Il vino biologico, però, non è tra i prodotti bio più venduti in Italia e le vendite rimangono concentrate prevalentemente al Nord Italia.
“Dal 2000 ad oggi la superficie vitata è diminuita ma non quella biologica, che è cresciuta – dice Pinton -. Però, le vendite sono in crescita ma nella Gdo non è un dato rilevante. Oggi sono solo i piccoli ad orientarsi al biologico e poche grandi come Frescobaldi e Ferrari. In questo caso si può ipotizzare un interesse non certo rivolto ai Programmi di sviluppo rurale”.

Secondo Pinton, la Sicilia, con i suoi 25.000 ettari dovrebbe riempire gli scaffali del mondo. “Sfruttate le vostre potenzialità – dice -, se non ambite solo a vendere vino sfuso o uve a pochi centesimi.
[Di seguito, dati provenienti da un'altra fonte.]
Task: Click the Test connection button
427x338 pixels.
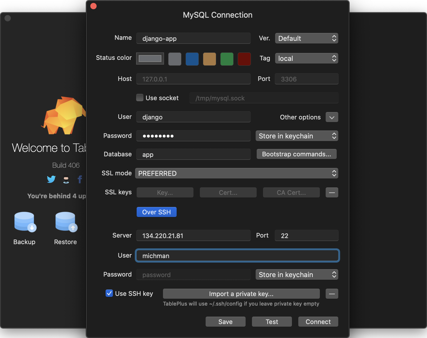Action: (x=272, y=322)
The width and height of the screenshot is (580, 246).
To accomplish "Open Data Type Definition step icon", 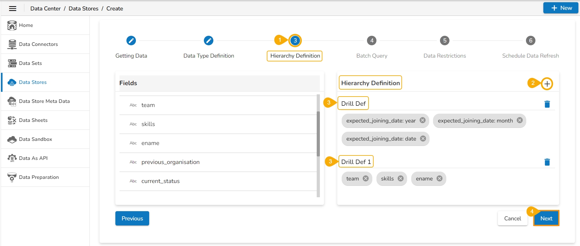I will [x=209, y=41].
Cercatevi i consumatori ed i paesi che vogliono biologico”.

Cristina Micheloni di Aiab, affronta la revisione del regolamento dell’Unione europea sulle vinificazioni bio. “Tra i motivi veri di questa revisione – dice Micheloni -, il compromesso perchè gli stati membri continuino a seguire i vini bio e la crescita continua anche in zone che scelgono il bio per motivi commerciali. Basta citare la Francia. Alcune limitazioni vanno tenute come il mosto concentrato rettificato e i trattamenti termici, senza limite della temperatura massima. Un male minore sono i solfiti, almeno per il momento. Sulla solforosa, si è chiesto di tenere una banca dati dei vini prodotti nei due anni passati e nei prossimi per poter fare una valutazione in un secondo momento. Ad oggi non ci sono indicatori per trarre conclusioni. Si va a spanne”.
Per Enzo Mescalchin, della fondazione E.Mach, “le motivazioni che spingono al bio sono tante. Chi sceglie di fare bio fa già vino di qualità, ha attenzione al suolo, e non pensa al business in primo luogo. Di solito chi comincia a produrre biologico non cambia strada”.

Ma Enovitis è stata l’occasione per dimostrare un nuovo concetto di territorialità legato al biologico. Due esempi: il primo toscano spiegato da Amelia Perego; il secondo siciliano, illustrato da Alfio Furnari, con due prove di bio distretto in Sicilia, Etna e Eolie.

Amalia Perego della Stazione Sperimentale Viticoltura Sostenibile di Panzano in Chianti, un ente che dalla sperimentazione alla consulenza tecnica fino alla divulgazione affianca produttori a sostegno del biologico, spiega quello che succede a Panzano in Chianti: “Ci sono 600 ettari di superficie vitata, il 90 per cento è bio. Dal 2005 al 2015 la qualità e migliorata e non è aumentato il costo rispetto al convenzionale. È aumentata l’imprenditorialità. Sono molti i benefici salutistici, ovviamente, apportati al territorio stesso. I produttori hanno cambiato il loro approccio di vendita e vendono territorio non singoli vini biologici. L’obiettivo è quello di allargare il bio-distretto per arrivare a coprire il Chianti”.

Mentre Alfio Furnari, di Aiab Sicilia coordina due nuovi distretti siciliani. “Sono nati nel 2000 per fare una agricoltura territoriale, che accorcia la filiera produttiva. Sull'Etna, Aiab ha creato una rete di trasformazione dei prodotti in mano ai produttori, per offrire al turista che viene in visita sia prodotti che turismo. Ora stiamo lavorando per creare una cooperativa di tecnici volti al biologico. Stiamo creando sviluppo sostenibile e fattorie sociali, per cibo buono che viene dalla terra buona”.